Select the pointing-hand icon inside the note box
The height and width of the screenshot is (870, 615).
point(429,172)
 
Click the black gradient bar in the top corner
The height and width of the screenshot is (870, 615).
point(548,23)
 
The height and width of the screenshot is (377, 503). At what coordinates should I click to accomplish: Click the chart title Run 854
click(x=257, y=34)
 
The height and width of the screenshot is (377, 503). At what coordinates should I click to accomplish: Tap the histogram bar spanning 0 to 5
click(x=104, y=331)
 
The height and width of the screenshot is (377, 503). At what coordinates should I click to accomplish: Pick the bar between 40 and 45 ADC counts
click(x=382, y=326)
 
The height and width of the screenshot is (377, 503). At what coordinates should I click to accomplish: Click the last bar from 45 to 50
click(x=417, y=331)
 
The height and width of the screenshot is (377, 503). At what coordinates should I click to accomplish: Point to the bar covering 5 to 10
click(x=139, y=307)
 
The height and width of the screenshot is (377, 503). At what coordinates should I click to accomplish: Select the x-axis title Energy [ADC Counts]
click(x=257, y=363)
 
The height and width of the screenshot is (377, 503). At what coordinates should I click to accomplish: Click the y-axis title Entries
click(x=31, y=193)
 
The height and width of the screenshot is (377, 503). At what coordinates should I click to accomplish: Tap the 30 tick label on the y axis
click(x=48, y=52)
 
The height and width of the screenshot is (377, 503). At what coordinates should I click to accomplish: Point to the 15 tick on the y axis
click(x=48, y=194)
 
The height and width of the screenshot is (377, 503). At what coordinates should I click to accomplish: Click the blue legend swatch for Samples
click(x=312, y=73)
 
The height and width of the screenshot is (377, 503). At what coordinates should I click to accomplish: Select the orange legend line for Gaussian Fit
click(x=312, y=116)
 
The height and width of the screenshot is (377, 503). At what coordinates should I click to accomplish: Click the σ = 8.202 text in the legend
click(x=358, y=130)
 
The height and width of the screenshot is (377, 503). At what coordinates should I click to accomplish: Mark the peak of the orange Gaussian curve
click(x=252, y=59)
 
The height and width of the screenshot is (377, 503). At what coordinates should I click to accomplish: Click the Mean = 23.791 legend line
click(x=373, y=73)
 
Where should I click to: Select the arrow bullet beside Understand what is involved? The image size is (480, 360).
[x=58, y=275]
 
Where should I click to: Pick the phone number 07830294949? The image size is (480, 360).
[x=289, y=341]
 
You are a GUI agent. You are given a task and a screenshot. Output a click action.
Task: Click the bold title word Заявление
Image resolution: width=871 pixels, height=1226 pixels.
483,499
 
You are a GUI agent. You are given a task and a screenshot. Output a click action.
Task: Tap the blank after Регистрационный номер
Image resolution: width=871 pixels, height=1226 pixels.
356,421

=-=-=-=-=

Task to complete | Print every one of the items above again, each line word for word and in its original order.

Exercise response |
Select the pointing-hand icon inside the note box
The height and width of the screenshot is (870, 615).
point(429,172)
 
Click the black gradient bar in the top corner
The height and width of the screenshot is (870, 615).
point(548,23)
 
The height and width of the screenshot is (377, 503). At what coordinates should I click to accomplish: Click the chart title Run 854
click(x=257, y=34)
 
The height and width of the screenshot is (377, 503). At what coordinates should I click to accomplish: Tap the histogram bar spanning 0 to 5
click(x=104, y=331)
 
The height and width of the screenshot is (377, 503). At what coordinates should I click to accomplish: Pick the bar between 40 and 45 ADC counts
click(x=382, y=326)
 
The height and width of the screenshot is (377, 503). At what coordinates should I click to accomplish: Click the last bar from 45 to 50
click(x=417, y=331)
 
The height and width of the screenshot is (377, 503). At what coordinates should I click to accomplish: Point to the bar covering 5 to 10
click(x=139, y=307)
 
The height and width of the screenshot is (377, 503). At what coordinates should I click to accomplish: Select the x-axis title Energy [ADC Counts]
click(x=257, y=363)
 
The height and width of the screenshot is (377, 503). At what coordinates should I click to accomplish: Click the y-axis title Entries
click(x=31, y=193)
 
The height and width of the screenshot is (377, 503). At what coordinates should I click to accomplish: Tap the 30 tick label on the y axis
click(x=48, y=52)
 
The height and width of the screenshot is (377, 503). At what coordinates should I click to accomplish: Point to the 15 tick on the y axis
click(x=48, y=194)
 
The height and width of the screenshot is (377, 503). At what coordinates should I click to accomplish: Click the blue legend swatch for Samples
click(x=312, y=73)
 
The height and width of the screenshot is (377, 503). At what coordinates should I click to accomplish: Select the orange legend line for Gaussian Fit
click(x=312, y=116)
 
The height and width of the screenshot is (377, 503). At what coordinates should I click to accomplish: Click the σ = 8.202 text in the legend
click(x=358, y=130)
 
The height and width of the screenshot is (377, 503). At what coordinates should I click to accomplish: Mark the peak of the orange Gaussian curve
click(x=252, y=59)
 
The height and width of the screenshot is (377, 503). At what coordinates should I click to accomplish: Click the Mean = 23.791 legend line
click(x=373, y=73)
 
Where should I click to: Select the arrow bullet beside Understand what is involved? The image size is (480, 360).
[x=58, y=275]
 
Where should I click to: Pick the phone number 07830294949? The image size is (480, 360).
[x=289, y=341]
 
You are a GUI agent. You are given a task and a screenshot. Output a click action.
Task: Click the bold title word Заявление
Image resolution: width=871 pixels, height=1226 pixels.
483,499
 
You are a GUI agent. You are given a task and a screenshot. Output a click action.
Task: Tap the blank after Регистрационный номер
Image resolution: width=871 pixels, height=1226 pixels.
356,421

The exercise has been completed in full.